Blue whales are the largest creatures on the earth and feed by lunging through the water. At just the right moment, they open their mouths so wide that they screech to a halt like a drag-racer deploying a parachute. Before they come to a stop, they gulp enormous amounts of water filled with krill (shrimp-like creatures). Whales swallow the equivalent of their enormous body mass (400,000 pounds) of water with each gulp. For many years, scientists have wondered how they coordinate their jaw movement in order to capture and filter the krill so efficiently.

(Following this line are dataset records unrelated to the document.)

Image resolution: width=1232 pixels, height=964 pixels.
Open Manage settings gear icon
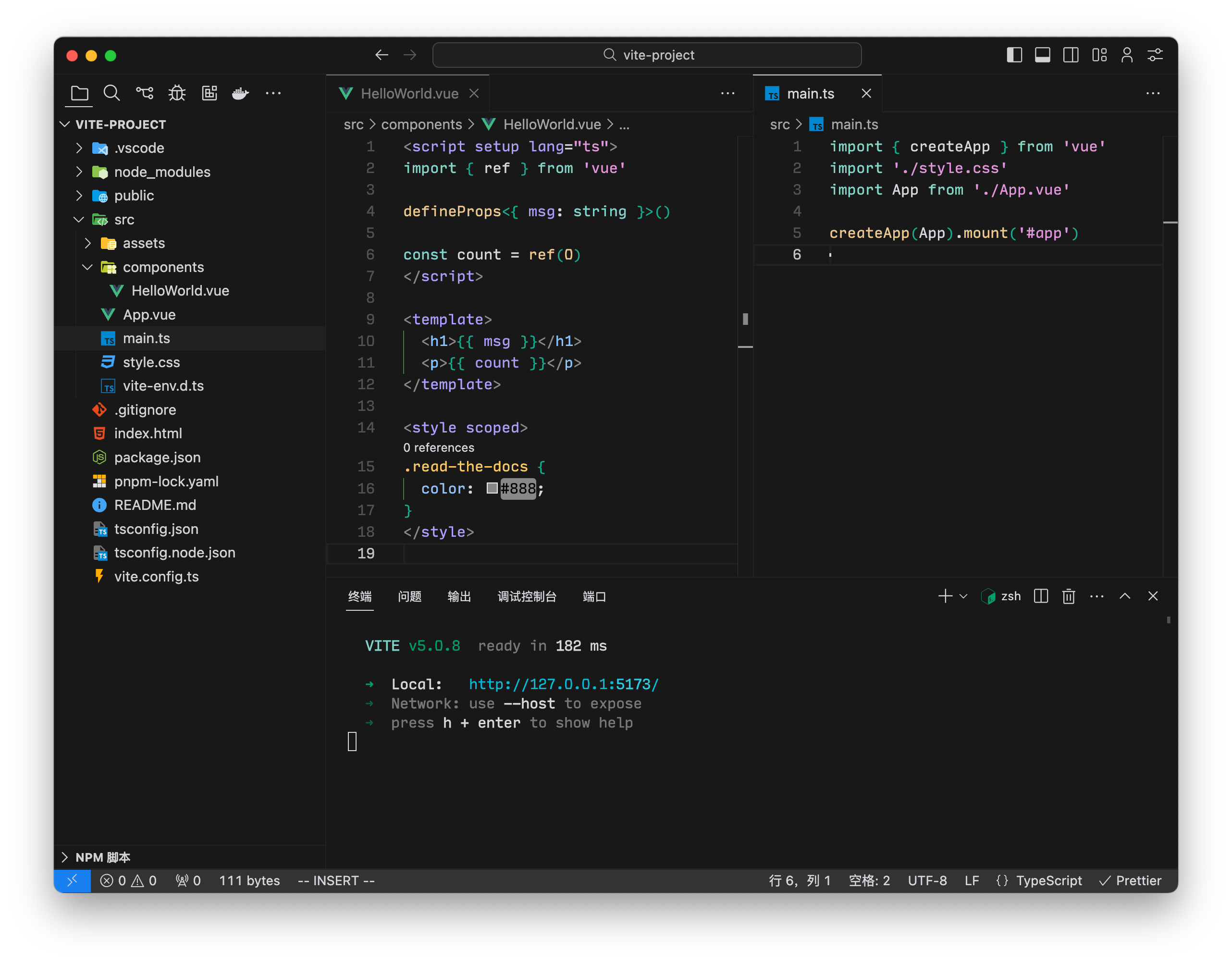click(1155, 55)
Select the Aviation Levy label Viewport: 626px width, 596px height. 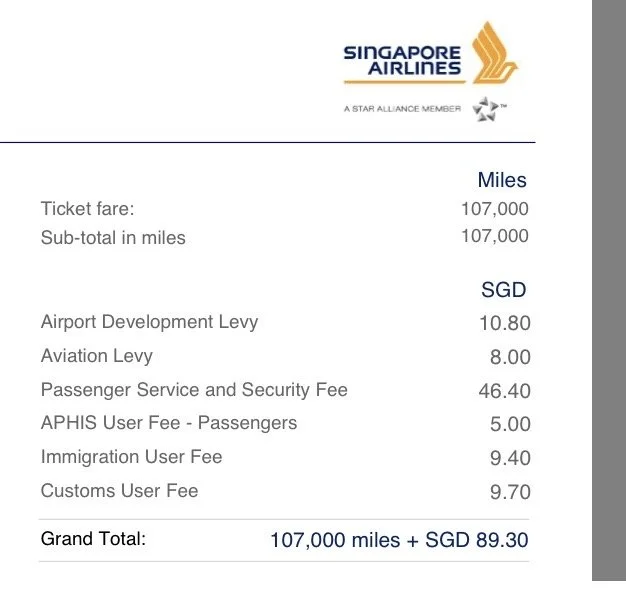pos(97,356)
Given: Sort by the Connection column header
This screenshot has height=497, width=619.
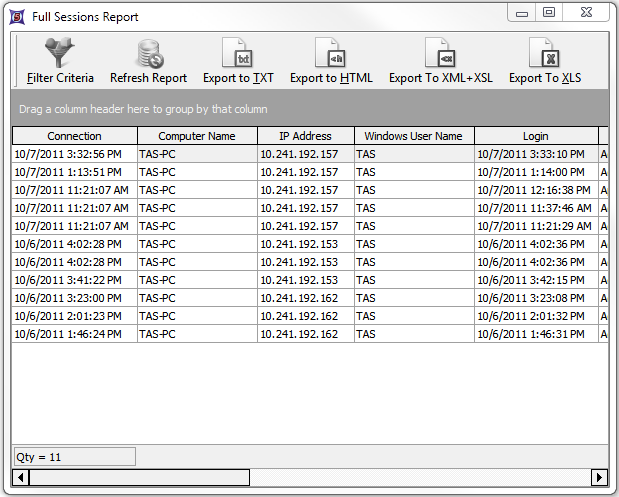Looking at the screenshot, I should 74,136.

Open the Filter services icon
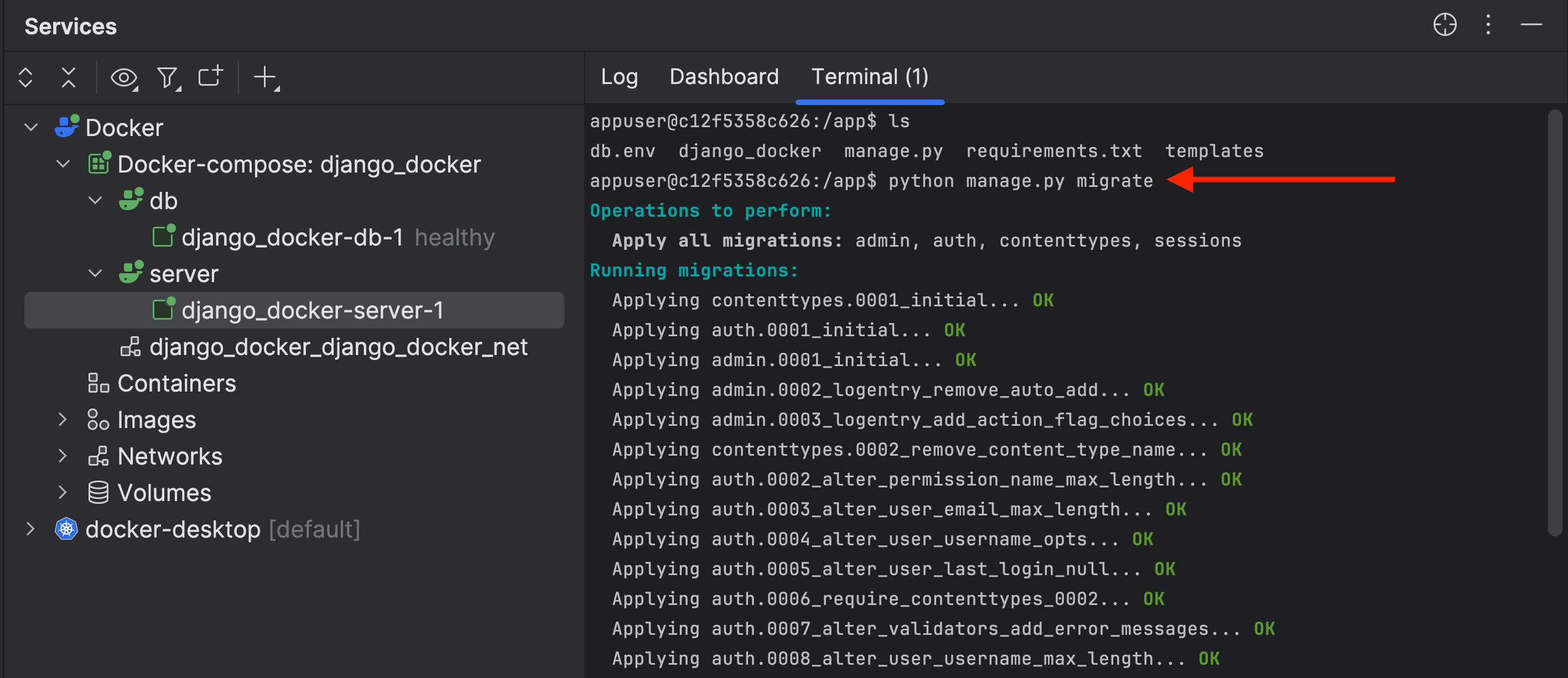pyautogui.click(x=168, y=77)
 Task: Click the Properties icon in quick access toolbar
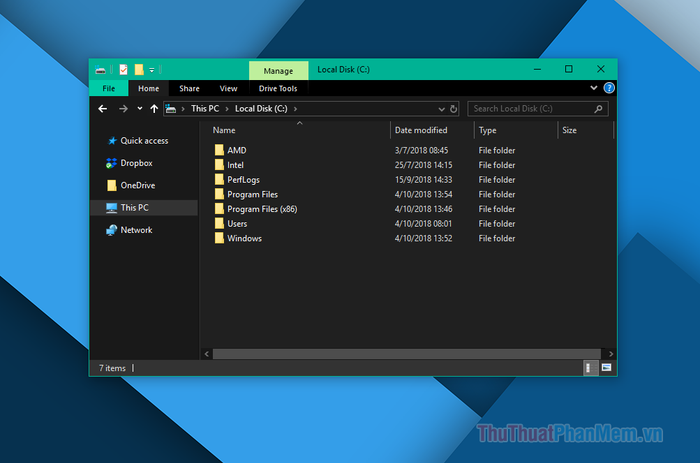click(x=123, y=70)
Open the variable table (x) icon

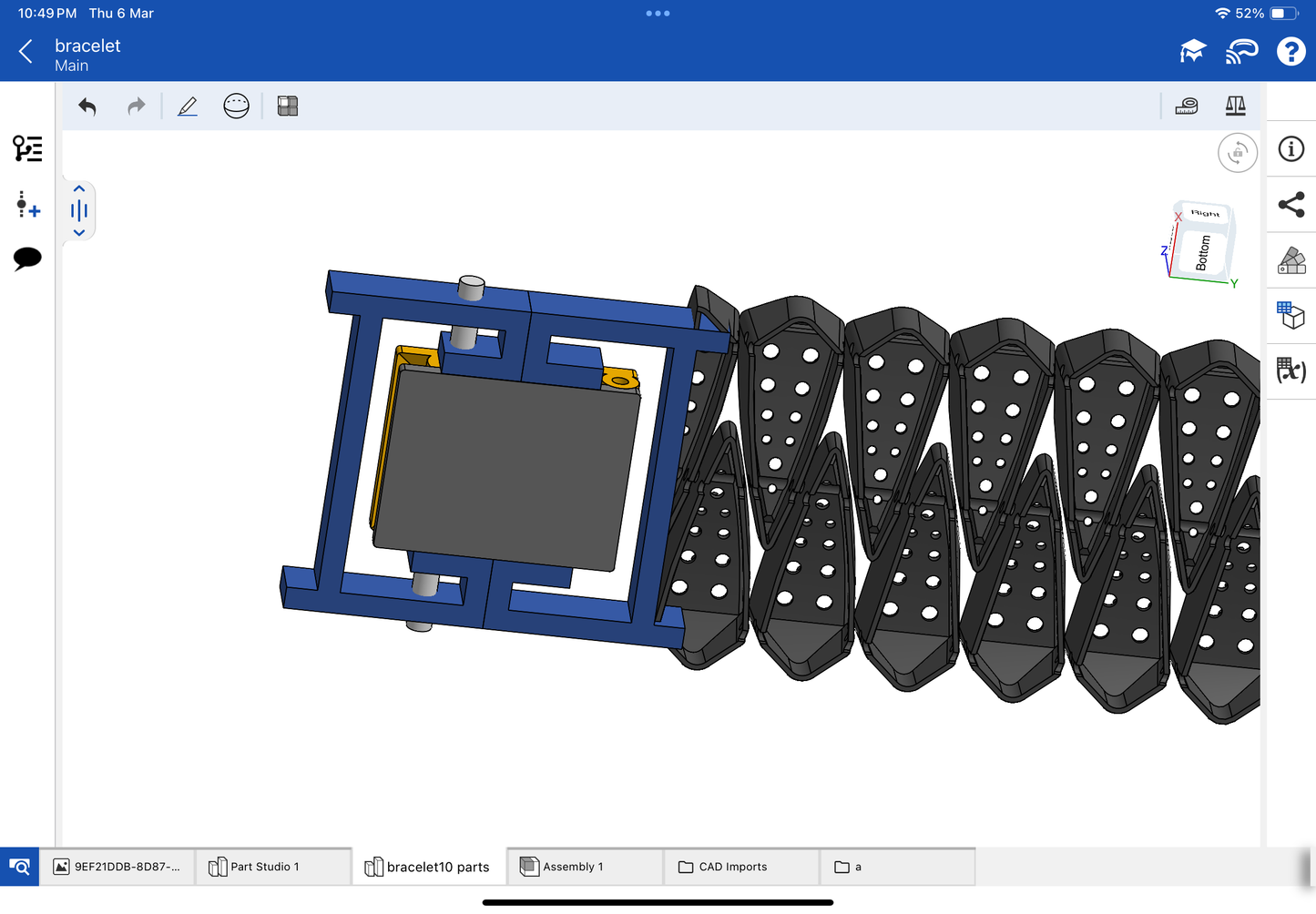pos(1290,371)
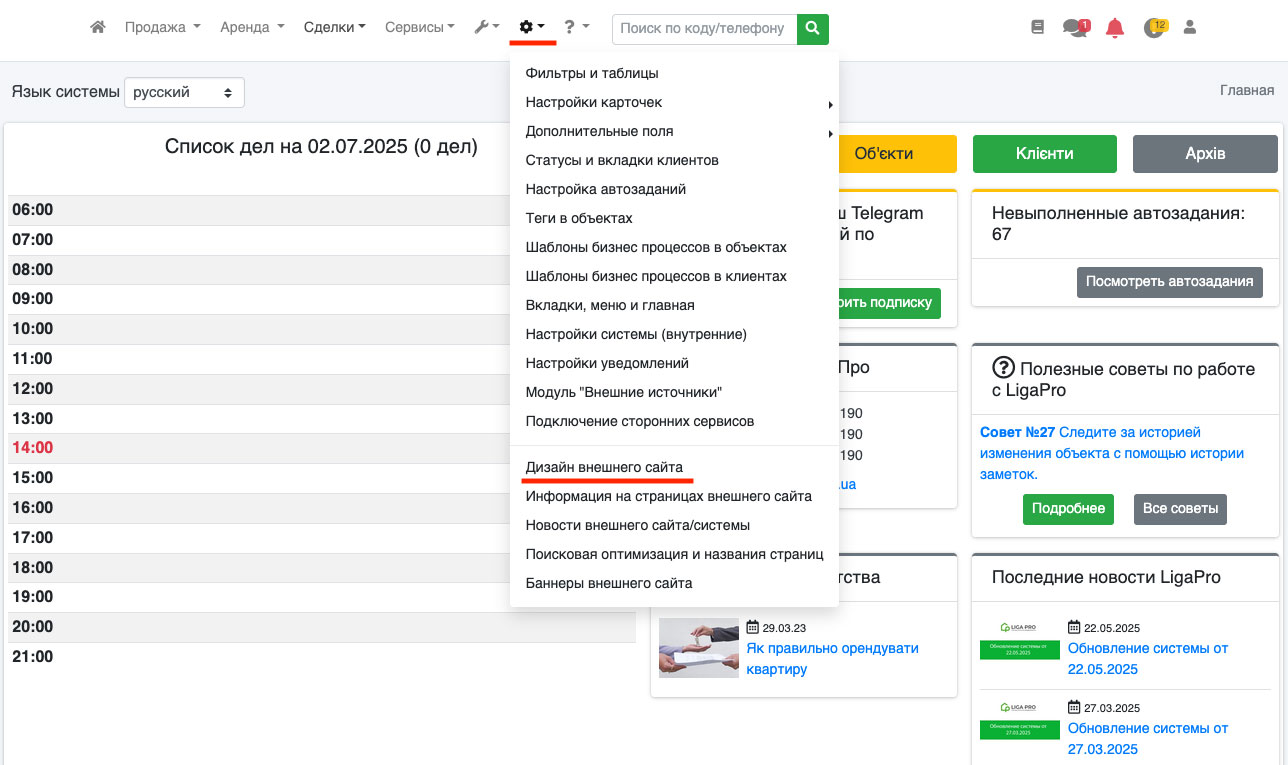Open the system language select box
Image resolution: width=1288 pixels, height=765 pixels.
pos(184,92)
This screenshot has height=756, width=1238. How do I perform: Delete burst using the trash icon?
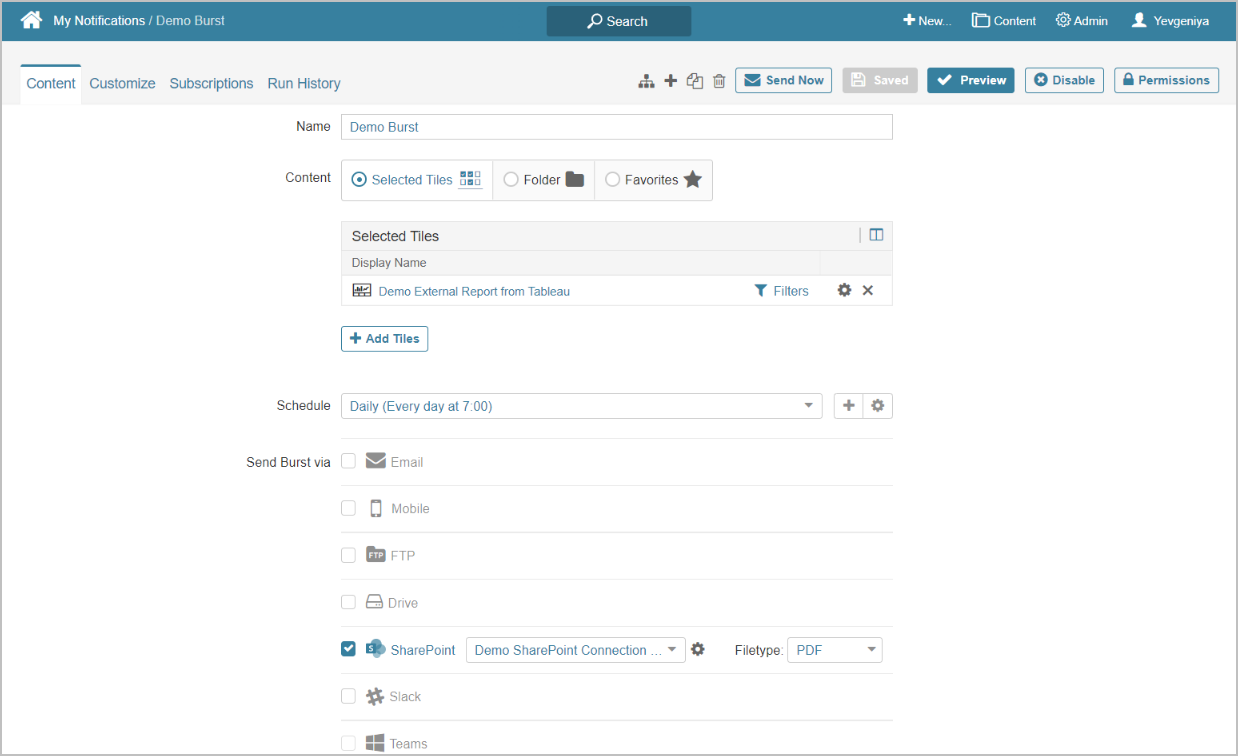[719, 81]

The newly discovered organ within their mouths has provided the answer. This organ contains millions of microscopic, finger-like nerve structures and blood vessels that change shape as the jaw moves. This enables the mouth to open extra wide at just the right moment. But here is the most amazing example of modern man’s intellectual blindness. Because the nerves from this newly discovered organ go through the jaw cavity to the whale’s brain, these researchers attribute the existence of this organ to “a tooth socket earlier in whale evolution”! In other words, they would rather believe that a toothache turned into a complex organ (with absolutely no evidence to support such wild speculation) than to acknowledge that the existence of the blue whale, with all of its intricate design, involved a Creator.


We all need to stand back and marvel at God’s detailed handiwork. O Lord God, thou hast begun to shew thy servant thy greatness, and thy mighty hand: for what God is there in heaven or in earth, that can do according to thy works, and according to thy might?